CSIRO has opened a $90 million, purpose-built facility in Canberra to safeguard more than 13 million biodiversity specimens and boost research into Australia’s natural environment.
Named Diversity, the building consolidates the Australian National Wildlife Collection and the Australian National Insect Collection for the first time, bringing together material gathered over 150 years. The site features temperature-controlled vaults designed to be bushfire- and pest-resistant, and is supported by new genomics laboratories and digitisation suites to extract more data from specimens and link physical collections with digital platforms.
The project was jointly funded by CSIRO and the Department of Education through the National Collaborative Research Infrastructure Strategy.
CSIRO chief executive Dr Doug Hilton said the facility would help researchers, government and industry to better monitor the environment, pests and weeds, protect endangered species, prevent disease, and support the sustainable use of nature. “For more than a century, our collections have quietly underpinned Australian science, policy, agriculture, biosecurity, and biodiversity conservation,” Dr Hilton said. “They are a hidden powerhouse, supporting everything from tracking pest incursions to discovering new species and understanding the genetic diversity of Australia’s native ecosystems. “This work contributes directly to the national interest. It informs biosecurity actions, climate resilience strategies, and land management activities. It helps us answer one of the most pressing questions of our time: How do we protect biodiversity in a changing world?”
CSIRO says the facility will expand access to the collections for researchers, governments and citizen scientists around the world, even though Diversity itself is a research facility and not open to the public.

→ **Supplied material**:
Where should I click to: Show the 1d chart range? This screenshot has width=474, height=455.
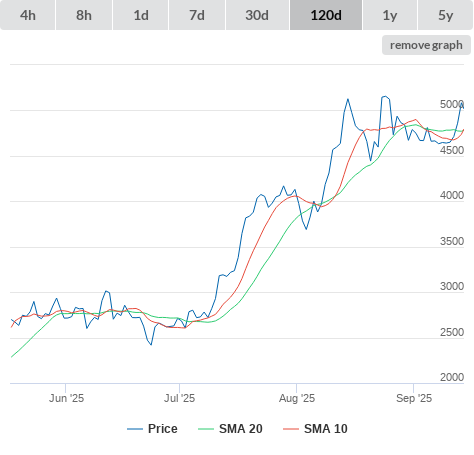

→ **Work order 1**: In the article about CSIRO's Diversity facility, how much did the Canberra building cost?
→ **Work order 2**: Rewrite the paragraph of the article about CSIRO's Diversity facility that begins "Named Diversity, the building" as a bulleted list that keeps its main facts.

→ **Answer box 1**: It cost $90 million.

→ **Answer box 2**:
- The building is named Diversity.
- It brings the Australian National Wildlife Collection and the Australian National Insect Collection together for the first time.
- The combined material was gathered over 150 years.
- It has temperature-controlled vaults designed to resist bushfires and pests.
- New genomics laboratories and digitization suites support it.
- These help extract more data from specimens and link physical collections with digital platforms.